When she was finally alone, Navia drew a Lesser Sign of Secrets and secured the bedroom against all manner of spying, divination and mischief. In a minute, this part of the mansion might as well have been in the Forbidding Manse of Ivy. The Chosen of Secrets closed the drapes, casting the room into shadow.
She stood for a minute longer, reassuring herself that all was safe. "Sol Invictus, my Maiden Jupiter Chose me long ago but my heart was Yours before any other." The Sidereal bowed her head reverentially. "Hear my sins, Father, and pardon them please." She knelt.
"I put my husband and daughter's life in another's hands yesterday. I did so, knowing that there was a 2 chance of him signing their deaths...and a 49 chance of him giving their fate into the hands of Elated Fury. They could have been sentenced to death, Father, and I confess my culpability in this matter. I place this sin before You."
Navia kissed her fingertips and pressed them between her breasts, against her heart.
"Sol Invictus, hear the sins I must commit and pardon them please." The Sidereal drew a deep breath. "I must keep my husband and daughter in danger and risk their lives again, every time it is necessary. I place this sin before You. I must drive Dallen to make connections in the Gold Faction and bind himself to the Bureau of Fate by Ascending Fire or destroy his love with the Wanting and Fearing. I place this sin before You."
The Chosen of Secrets kissed her fingertips, touched her forehead and then pressed her fingers against her heart again. She took a deep breath and spoke on.

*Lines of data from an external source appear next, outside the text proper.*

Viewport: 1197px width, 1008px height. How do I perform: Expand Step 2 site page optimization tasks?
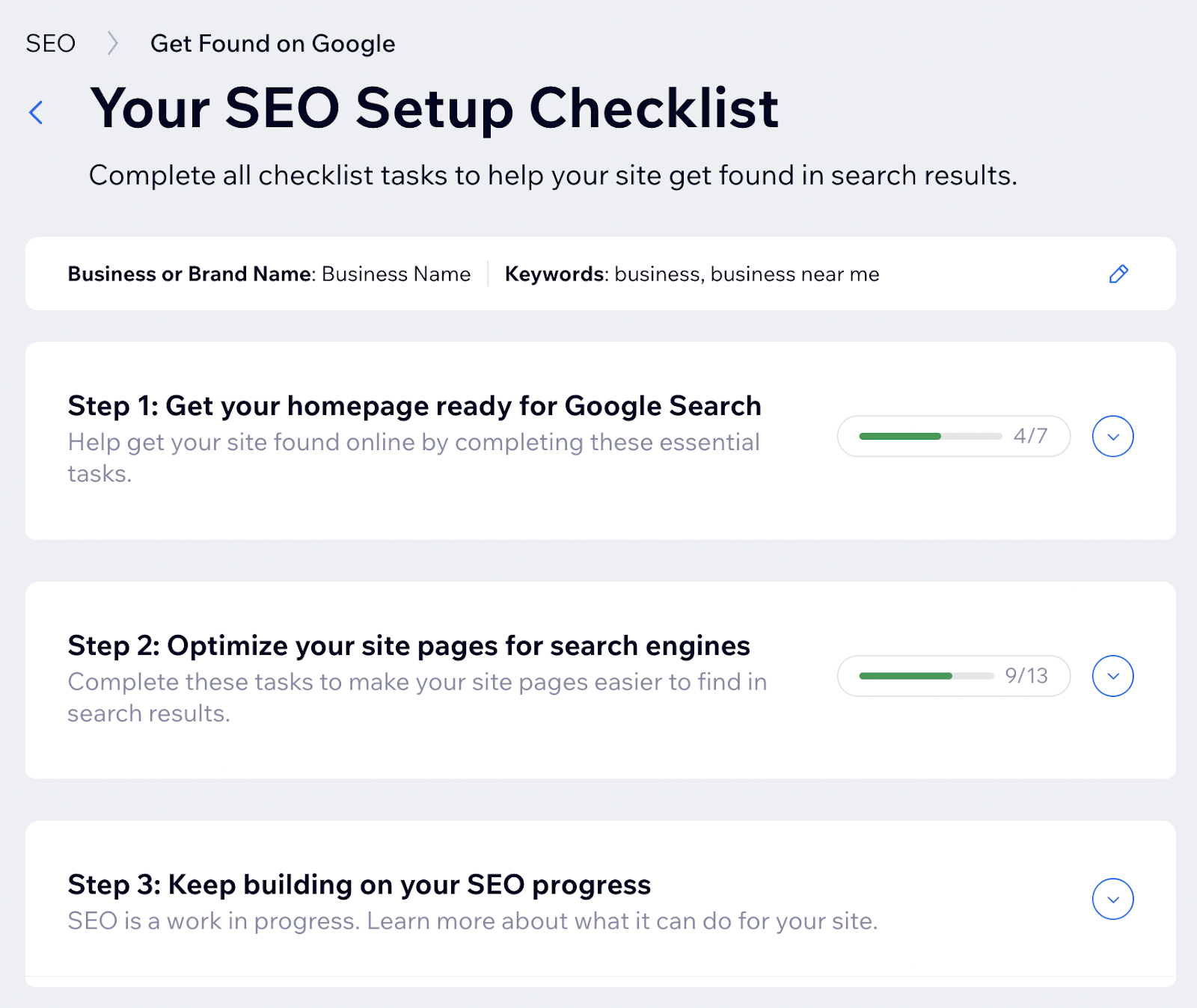click(x=1112, y=676)
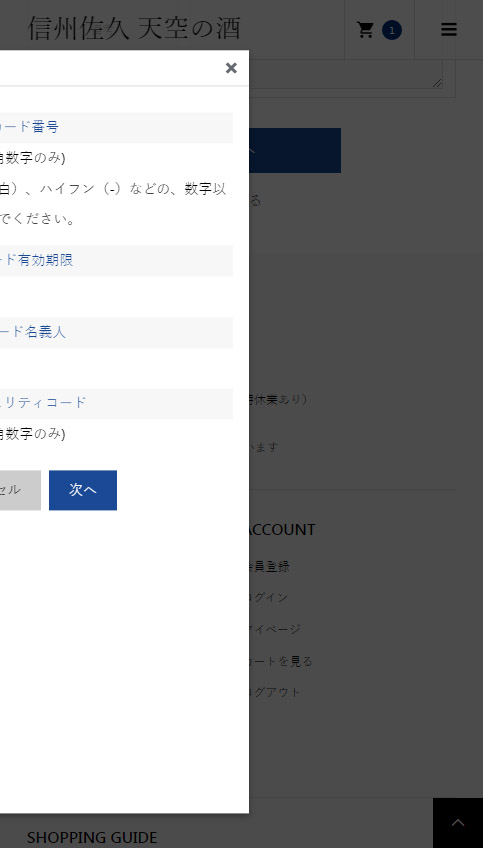Open the shopping cart icon
The width and height of the screenshot is (483, 848).
click(x=366, y=30)
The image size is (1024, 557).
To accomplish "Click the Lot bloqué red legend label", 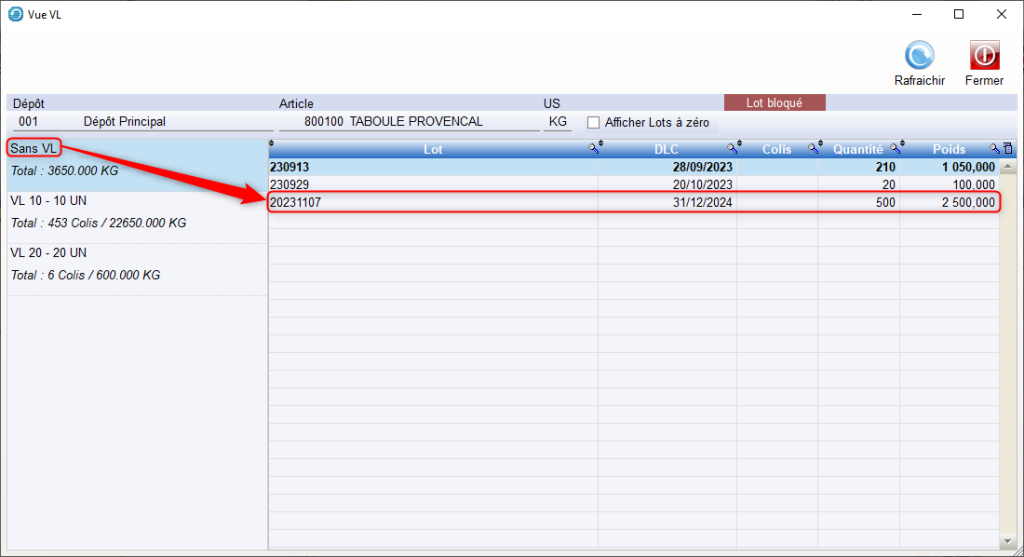I will click(774, 102).
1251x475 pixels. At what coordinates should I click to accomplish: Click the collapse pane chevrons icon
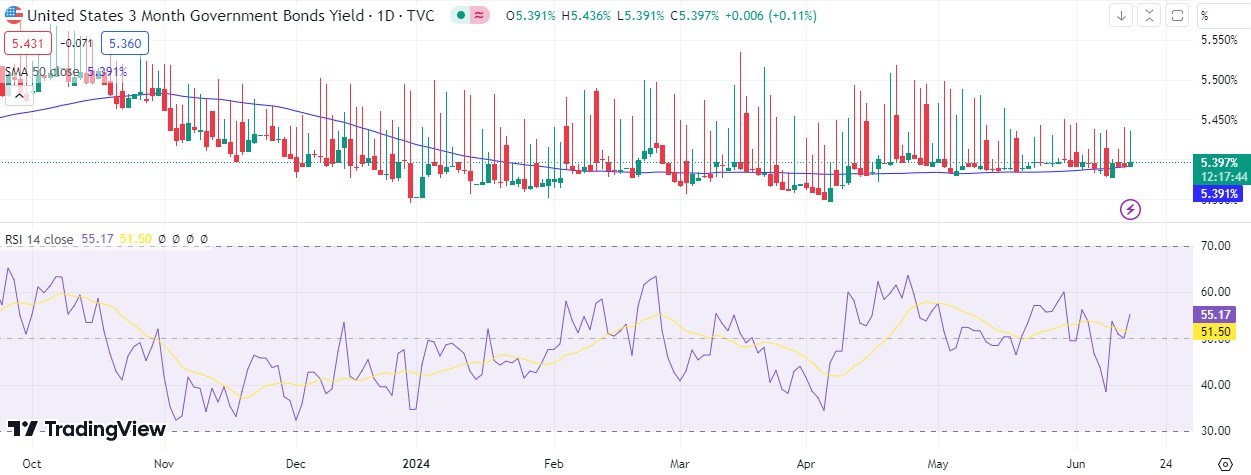1149,15
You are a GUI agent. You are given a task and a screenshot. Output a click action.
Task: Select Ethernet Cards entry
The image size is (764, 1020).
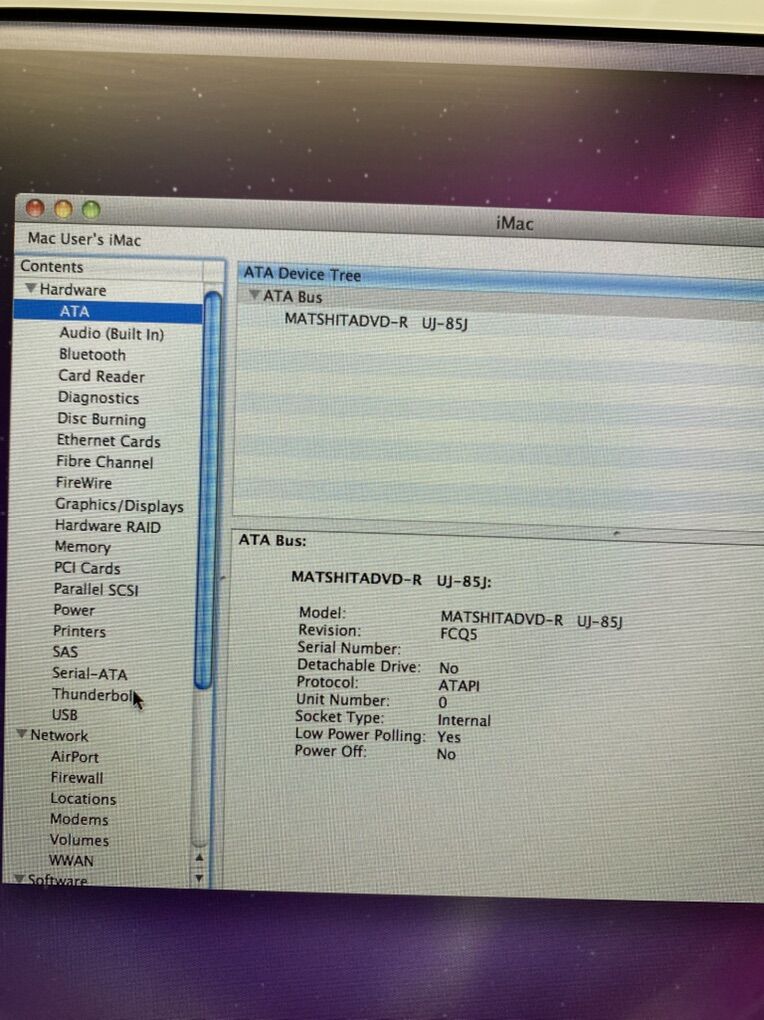[x=108, y=441]
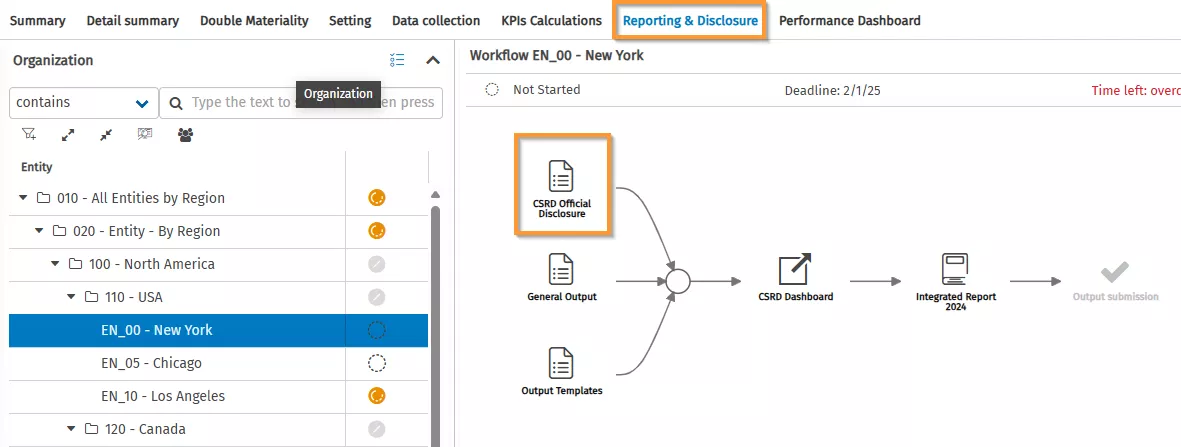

"I must continue to kill Your Children, Father, wherever they rise. I must destroy their agenda, their power and their lives and I must stop them without mercy or honor for they have proven they are beyond redemption, just as I am." One tear fell. "I must continue to sin grievously against You to save the world. I must sacrifice my life and all that I want for myself to save the world. I must embrace wickedness to save the world." Another tear fell. "I place this sin before You. May the world You represent come to be someday...and may it be a place my daughters can live in." Two more tears.
Navia halted, briefly overcome by that vision of paradisiacal hope. "Father, I honor and revere Your name and what You represent. When someday comes...I pray You forgive my sins and make my destruction as swift as I deserve."
Her prayer done, the elder Chosen of Secrets leaned backwards and huddled against the foot of the bed permitted herself the Secret luxury of crying. When she finished, Navia dried her face and put on a dress of finely spun green silk with a gold trim. She studied her reflection in the mirror on her dresser and nodded, satisfied.
Serenity was making peace with the evil you do.